Left Out in the Cold uses the widescreen wintry landscape of Winnipeg as the backdrop to a more dramatic fall from favour, while Pacific Standard Time plays like an excerpt from a musical on life in their native LA.Shifting again from sweeping vista to domestic travails, Lawnmower sketches out a suburban tragedy with a few strokes of the pen. This cautionary tale for our self-isolating times postulates that there is a time to garden, and a time to not garden.

Recent single Self-Effacing is a classic Sparks pen portrait, their equivalent of Michael Marra’s Hermless: “I’m not the guy who says ‘I’m the guy.’” One for the Ages could be the same individual, dreaming of his moment, while the quickfire, tongue-twisting scurry of Existential Threat captures the racing, restless nature of paranoia, once again leaving the listener to catch up with their wit and wordplay.
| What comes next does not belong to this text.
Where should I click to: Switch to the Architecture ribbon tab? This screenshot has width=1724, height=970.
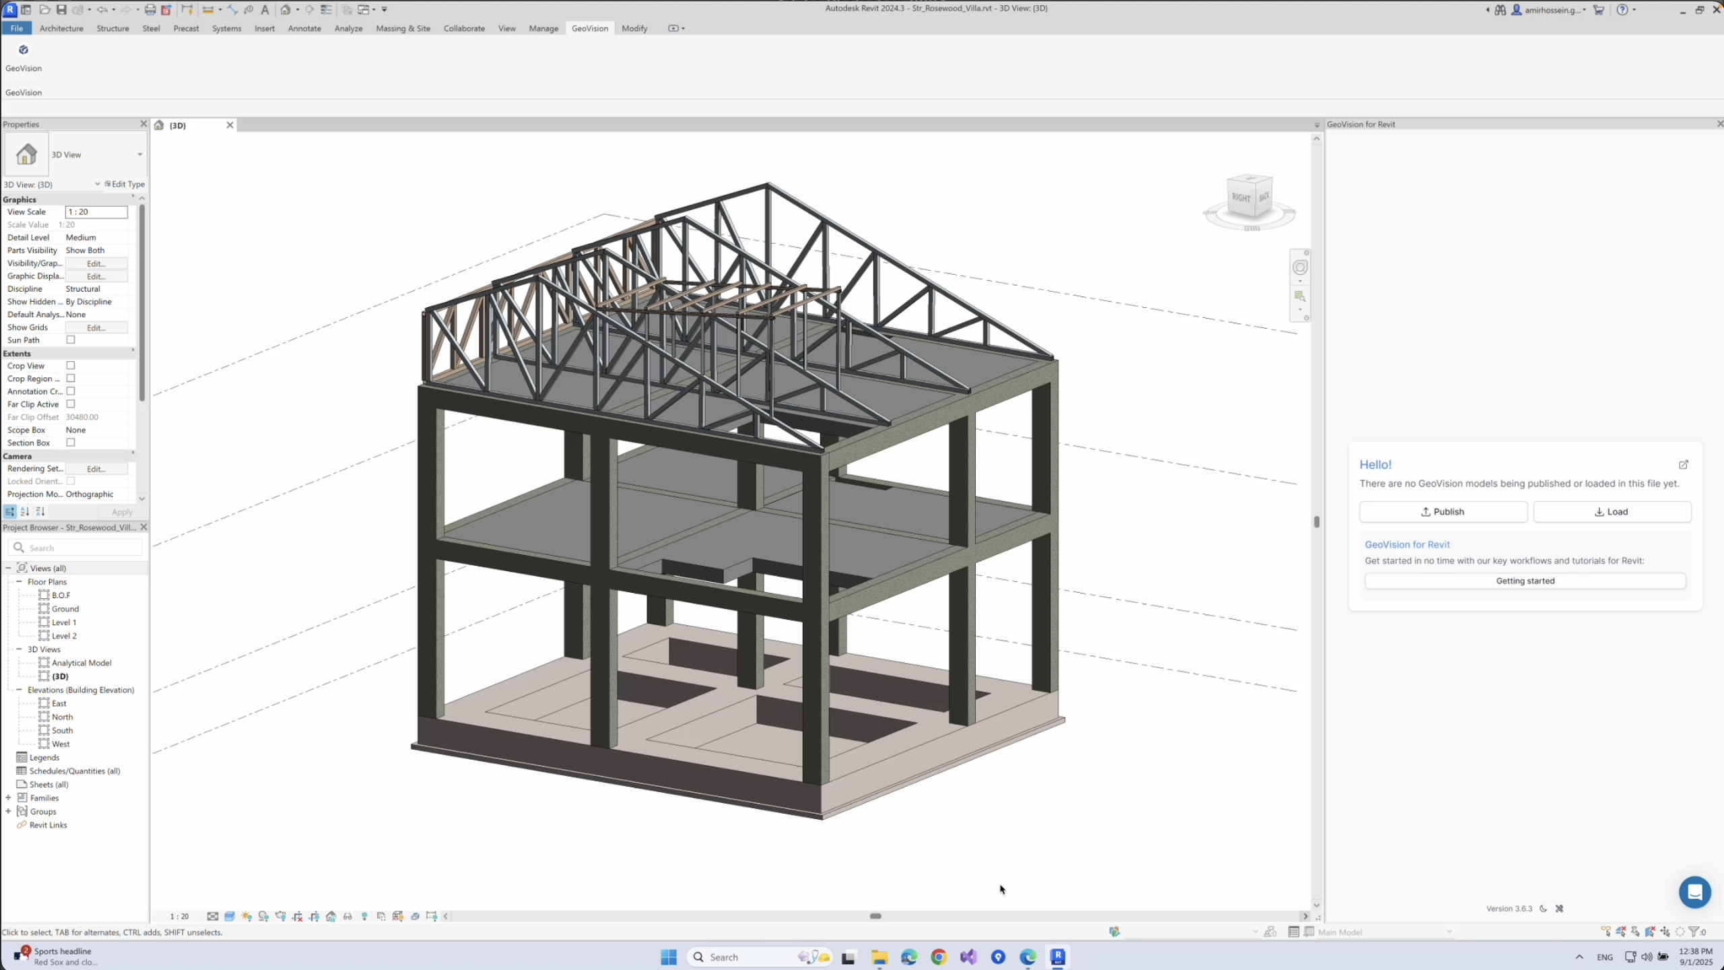(x=61, y=28)
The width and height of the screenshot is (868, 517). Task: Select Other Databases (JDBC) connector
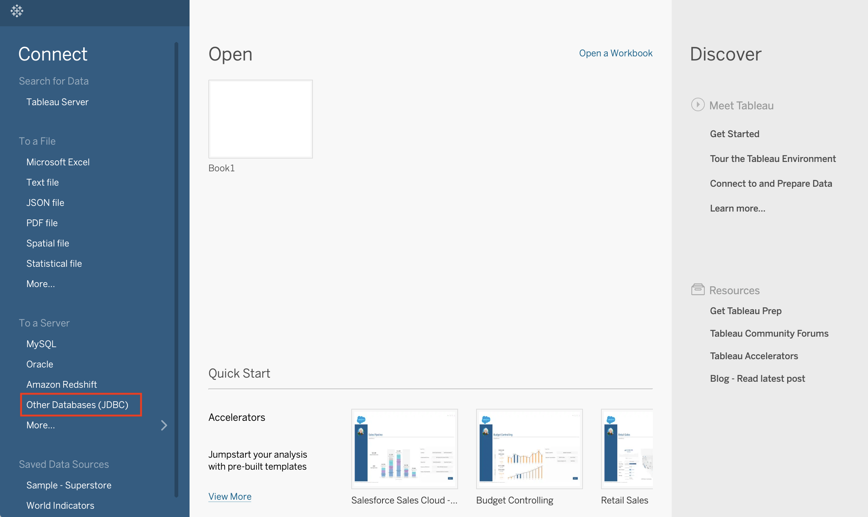tap(77, 405)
Over on the eastern seaboard, Stephin Merritt comfortably rivals Sparks for quirky pith. Inspired by the art of the short story, his latest Magnetic Fields album comprises 28 diverse ditties on love, religion, beverages and more, the most epic clocking in at a frankly indulgent two-and-a-half minutes.

The titles alone conjure all sort of possibilities (Kraftwerk in a Blackout, anyone?) but Merritt has a Cole Porteresque way with a rhyming couplet (“gang’/ “dang”, ‘it’s worse than commun-ism, she’s got evil rhythm”) and has no trouble getting to the withering point, deadpanning that “billions laughed and no one cried” on The Day the Politicians Died. But there is also an Ivor Cutler-like fabulism at work, with Merritt practically subsonic on the country torch song I Wish I Had Fangs and a Tail.
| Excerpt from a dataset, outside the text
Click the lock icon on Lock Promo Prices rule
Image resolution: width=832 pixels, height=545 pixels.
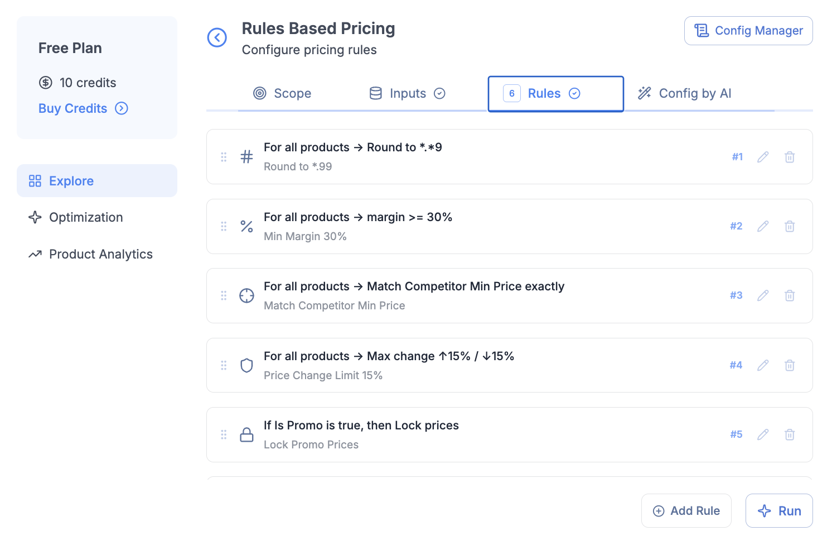[x=246, y=434]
Arab Strap have used their lockdown downtime well, making their personal archive of rarities and unreleased material available via Bandcamp on a pay-what-you-can basis. This online car boot sale is probably not the place for the casual listener, being almost relentlessly downbeat with some moments of beauty and fascination. However, fans will find much to titillate in the pile of demos, covers, unreleased instrumentals and a host of live albums, including a request show from 2004 where the band forgot to stipulate that the audience requests had to be Arab Strap songs.

Among numerous exclusive treats, the compilation Sanitised Broadcasts 99-03 comprises mostly previously unaired recordings for radio, but it is the darkest corners of the archive which yield the most intriguing items – two early demo compilations from 1995.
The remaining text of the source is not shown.